» **Task**: What's needed: every entry, printed exactly, minus the images.

(The input)

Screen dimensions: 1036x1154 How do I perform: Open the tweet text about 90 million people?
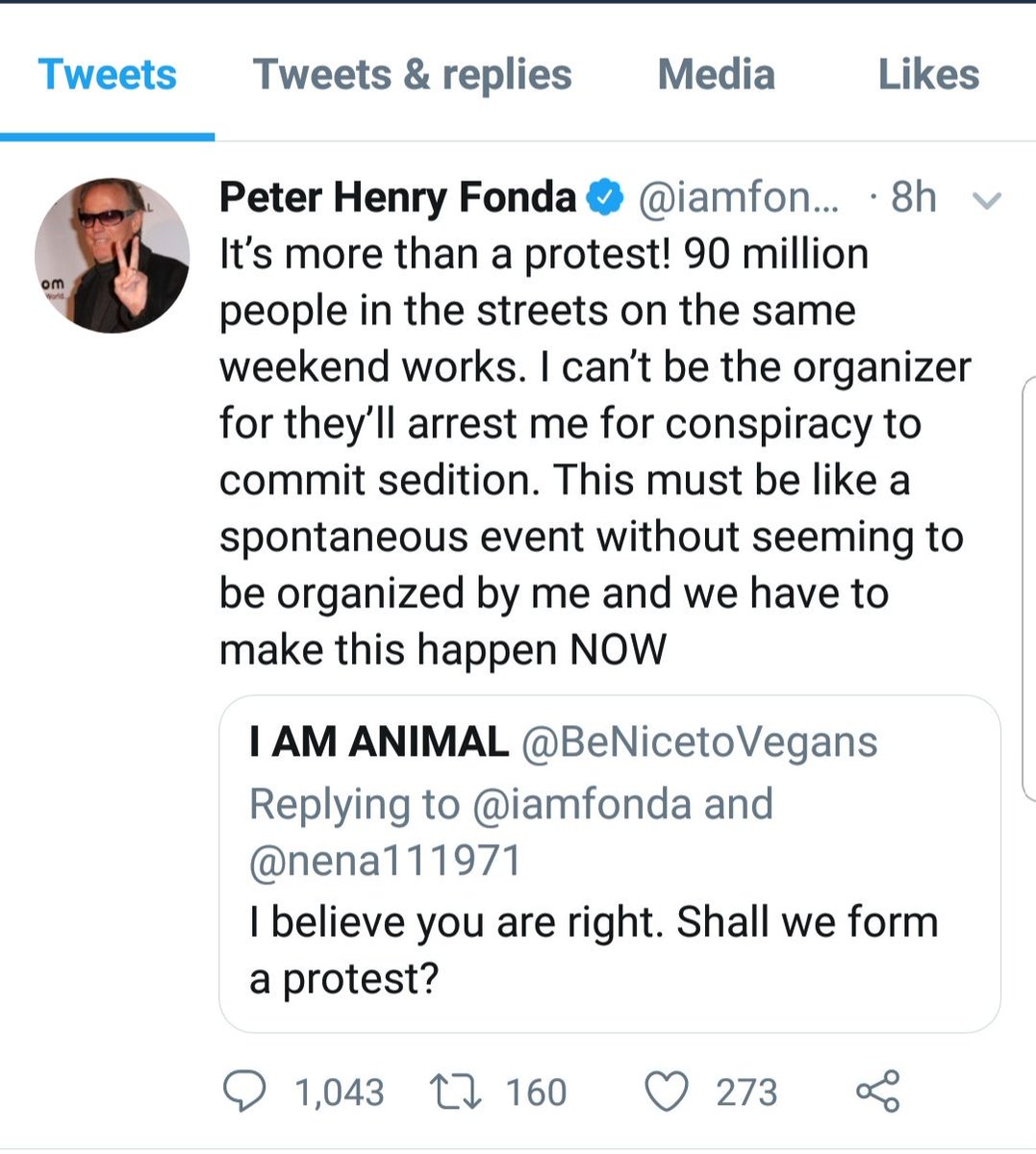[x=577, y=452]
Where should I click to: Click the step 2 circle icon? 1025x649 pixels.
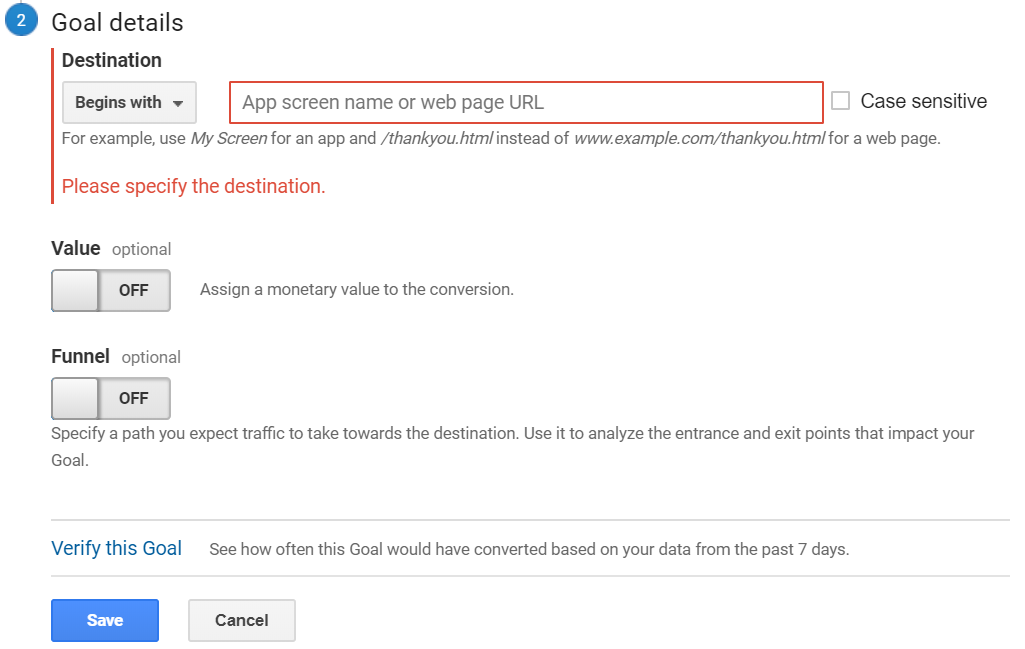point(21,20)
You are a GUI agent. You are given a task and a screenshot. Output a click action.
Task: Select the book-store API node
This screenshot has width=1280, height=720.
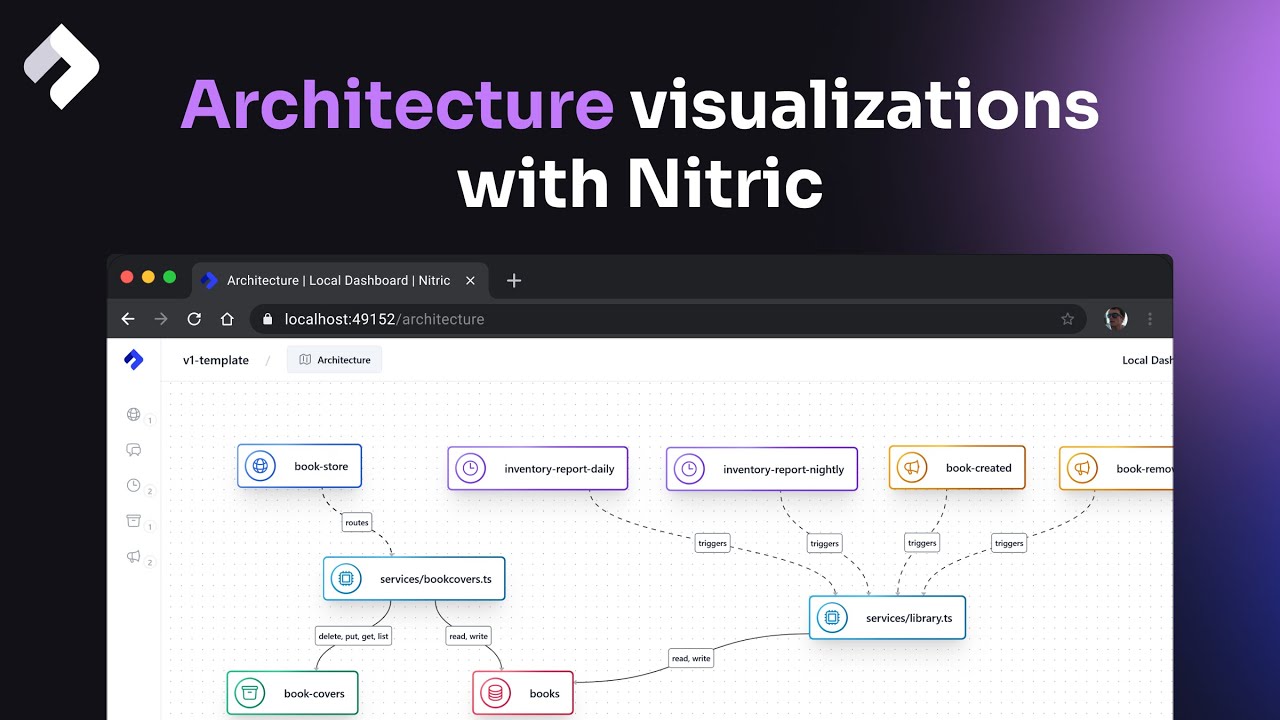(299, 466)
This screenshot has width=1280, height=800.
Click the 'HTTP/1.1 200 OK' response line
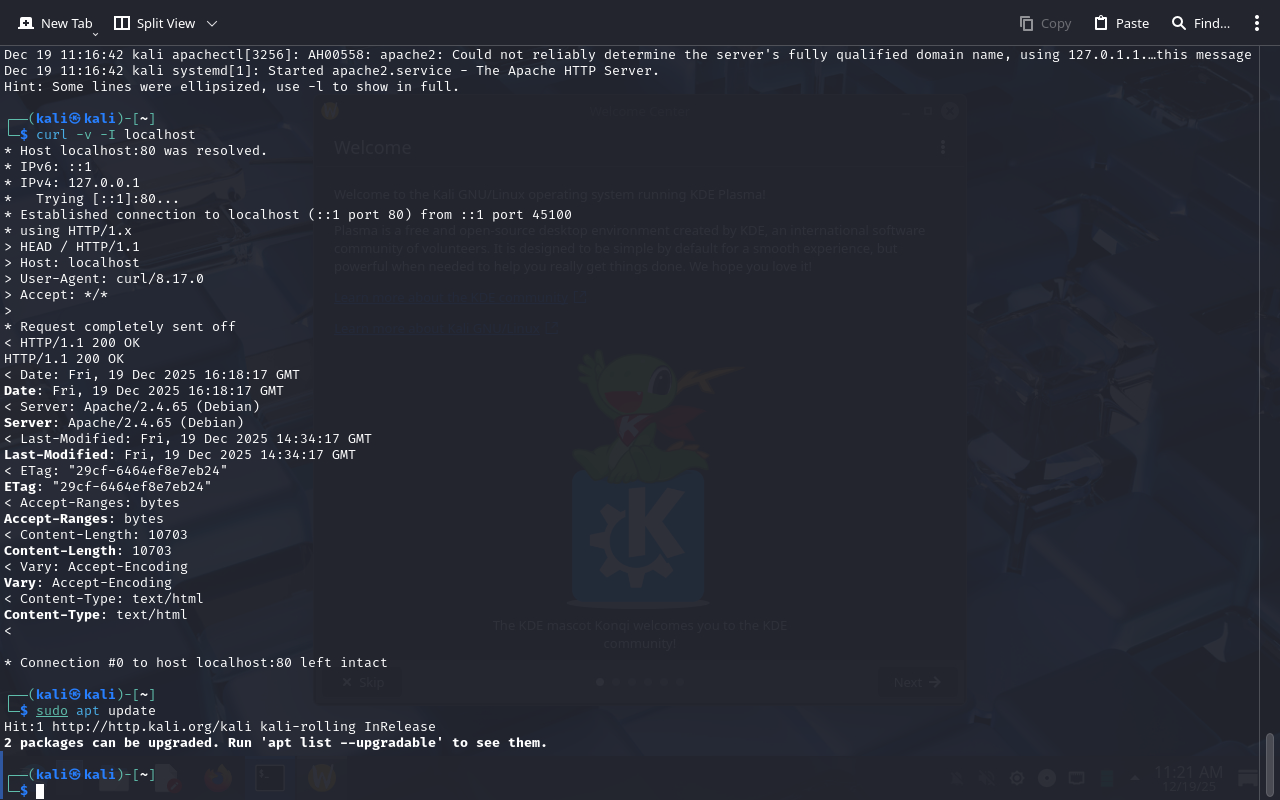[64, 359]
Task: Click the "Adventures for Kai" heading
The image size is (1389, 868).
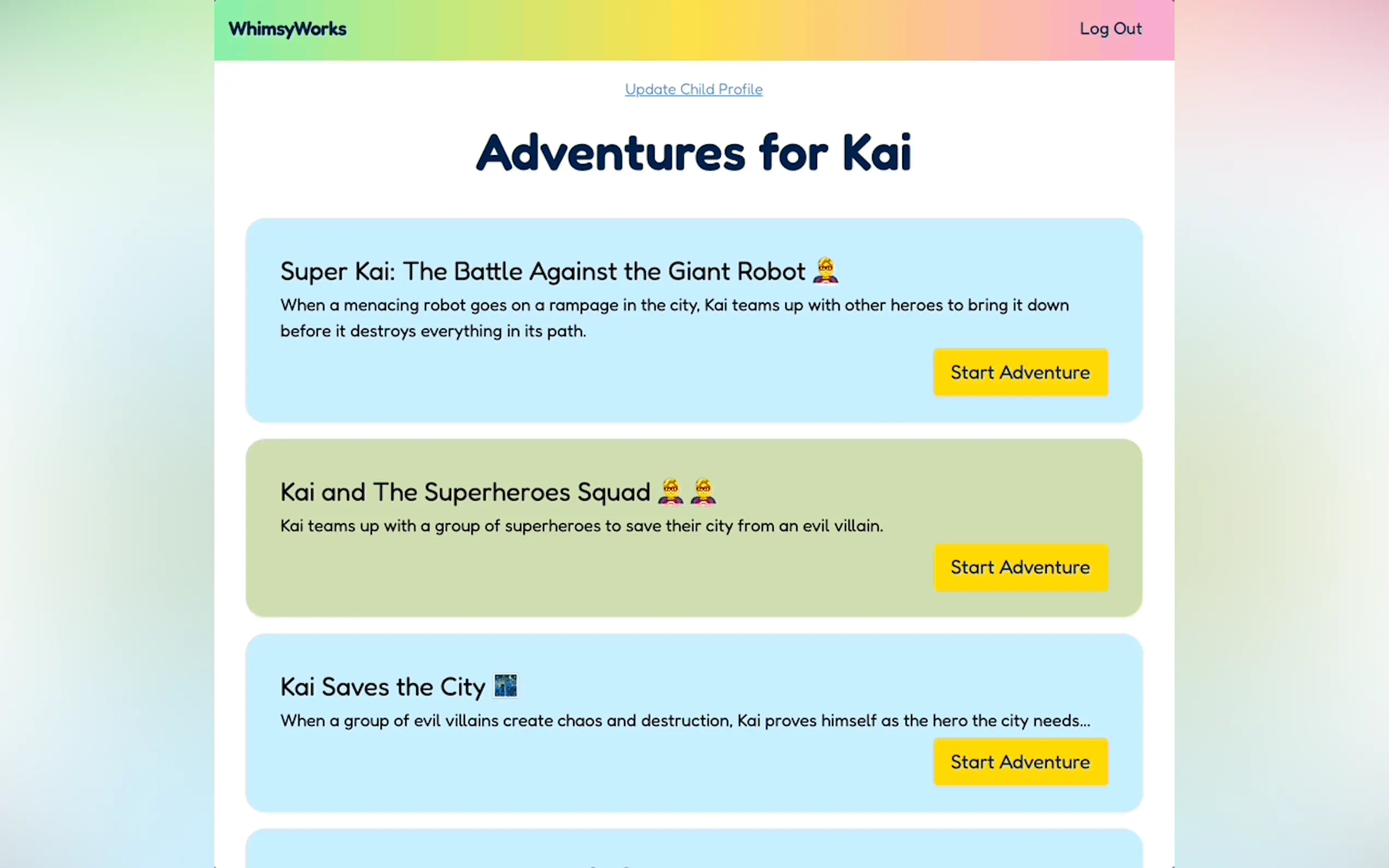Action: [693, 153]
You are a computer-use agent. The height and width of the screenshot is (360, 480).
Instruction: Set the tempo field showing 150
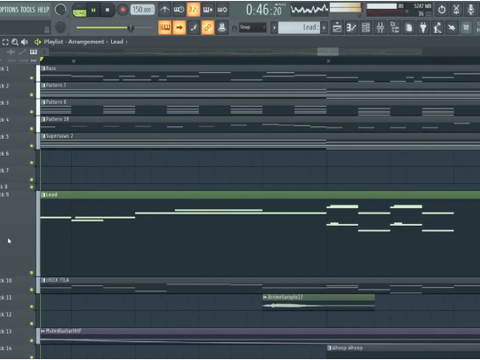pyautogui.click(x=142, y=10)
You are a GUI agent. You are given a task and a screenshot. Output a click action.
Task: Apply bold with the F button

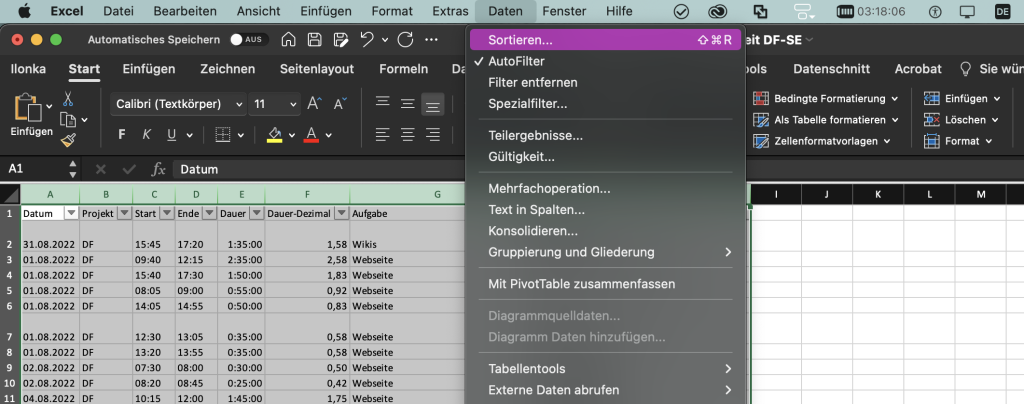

(End The input)

» **Reply**:
Screen dimensions: 1036x1154 How do I perform: Open the tweet text about 90 million people?
[x=577, y=452]
Where should I click to: Click the step 2 circle icon? 1025x649 pixels.
point(21,20)
You are a GUI agent. You are given a task and a screenshot. Output a click action.
Task: Select the book-store API node
This screenshot has width=1280, height=720.
(299, 466)
This screenshot has width=1280, height=800.
Click the 'HTTP/1.1 200 OK' response line
[64, 359]
Task: Click the "Adventures for Kai" heading
The image size is (1389, 868).
Action: [693, 153]
You are a computer-use agent. The height and width of the screenshot is (360, 480).
Instruction: Set the tempo field showing 150
pyautogui.click(x=142, y=10)
You are a GUI agent. You are given a task and a screenshot. Output a click action.
Task: Apply bold with the F button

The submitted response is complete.